EXERCISE PROMPT:
Edit the lines below, replacing "dropdown" with "drop-down menu" and leaving everything else unchanged.

[Records from a data collection]
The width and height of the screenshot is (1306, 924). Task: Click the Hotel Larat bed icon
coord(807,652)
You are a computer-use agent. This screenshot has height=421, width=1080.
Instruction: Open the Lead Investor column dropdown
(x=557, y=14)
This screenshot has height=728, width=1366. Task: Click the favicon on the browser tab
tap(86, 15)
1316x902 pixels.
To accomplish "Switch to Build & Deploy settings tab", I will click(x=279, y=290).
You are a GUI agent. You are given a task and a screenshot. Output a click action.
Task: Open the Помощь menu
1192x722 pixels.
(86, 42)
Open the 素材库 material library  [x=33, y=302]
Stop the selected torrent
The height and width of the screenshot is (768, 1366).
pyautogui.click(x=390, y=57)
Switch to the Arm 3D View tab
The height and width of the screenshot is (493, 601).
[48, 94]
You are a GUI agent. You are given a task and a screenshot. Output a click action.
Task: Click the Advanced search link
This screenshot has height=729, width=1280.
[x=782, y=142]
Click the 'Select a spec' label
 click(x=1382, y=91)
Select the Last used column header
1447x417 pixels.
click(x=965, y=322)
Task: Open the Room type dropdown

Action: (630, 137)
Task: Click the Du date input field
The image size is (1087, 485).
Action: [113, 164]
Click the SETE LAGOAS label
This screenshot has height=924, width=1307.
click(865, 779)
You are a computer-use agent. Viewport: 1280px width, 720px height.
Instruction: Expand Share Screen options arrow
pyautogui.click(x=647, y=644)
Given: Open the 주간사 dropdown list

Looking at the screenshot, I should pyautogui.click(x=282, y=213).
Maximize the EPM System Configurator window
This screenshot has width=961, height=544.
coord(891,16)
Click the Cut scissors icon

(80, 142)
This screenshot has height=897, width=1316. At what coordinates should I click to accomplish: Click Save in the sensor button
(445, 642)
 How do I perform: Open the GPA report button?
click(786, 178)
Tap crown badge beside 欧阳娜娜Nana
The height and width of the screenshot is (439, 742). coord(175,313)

RESULT:
The width and height of the screenshot is (1306, 924). Task: Click the Hotel Larat bed icon
coord(807,652)
You are a computer-use agent. This screenshot has height=421, width=1080.
Instruction: Open the Lead Investor column drop-down menu
(x=557, y=14)
This screenshot has height=728, width=1366. Task: Click the favicon on the browser tab
tap(86, 15)
1316x902 pixels.
To accomplish "Switch to Build & Deploy settings tab", I will click(x=279, y=290).
You are a GUI agent. You are given a task and a screenshot. Output a click action.
Task: Open the Помощь menu
1192x722 pixels.
(86, 42)
Open the 素材库 material library  [x=33, y=302]
Stop the selected torrent
The height and width of the screenshot is (768, 1366).
pyautogui.click(x=390, y=57)
Switch to the Arm 3D View tab
The height and width of the screenshot is (493, 601).
[48, 94]
You are a GUI agent. You are given a task and a screenshot. Output a click action.
Task: Click the Advanced search link
This screenshot has height=729, width=1280.
[x=782, y=142]
Click the 'Select a spec' label
 click(x=1382, y=91)
Select the Last used column header
1447x417 pixels.
click(x=965, y=322)
Task: Open the Room type drop-down menu

Action: (630, 137)
Task: Click the Du date input field
The image size is (1087, 485).
Action: [113, 164]
Click the SETE LAGOAS label
This screenshot has height=924, width=1307.
click(865, 779)
You are a computer-use agent. Viewport: 1280px width, 720px height.
Instruction: Expand Share Screen options arrow
pyautogui.click(x=647, y=644)
Given: Open the 주간사 drop-down menu list

Looking at the screenshot, I should pyautogui.click(x=282, y=213).
Maximize the EPM System Configurator window
This screenshot has width=961, height=544.
coord(891,16)
Click the Cut scissors icon

(80, 142)
This screenshot has height=897, width=1316. At what coordinates should I click to accomplish: Click Save in the sensor button
(445, 642)
 How do I perform: Open the GPA report button?
click(786, 178)
Tap crown badge beside 欧阳娜娜Nana
The height and width of the screenshot is (439, 742). coord(175,313)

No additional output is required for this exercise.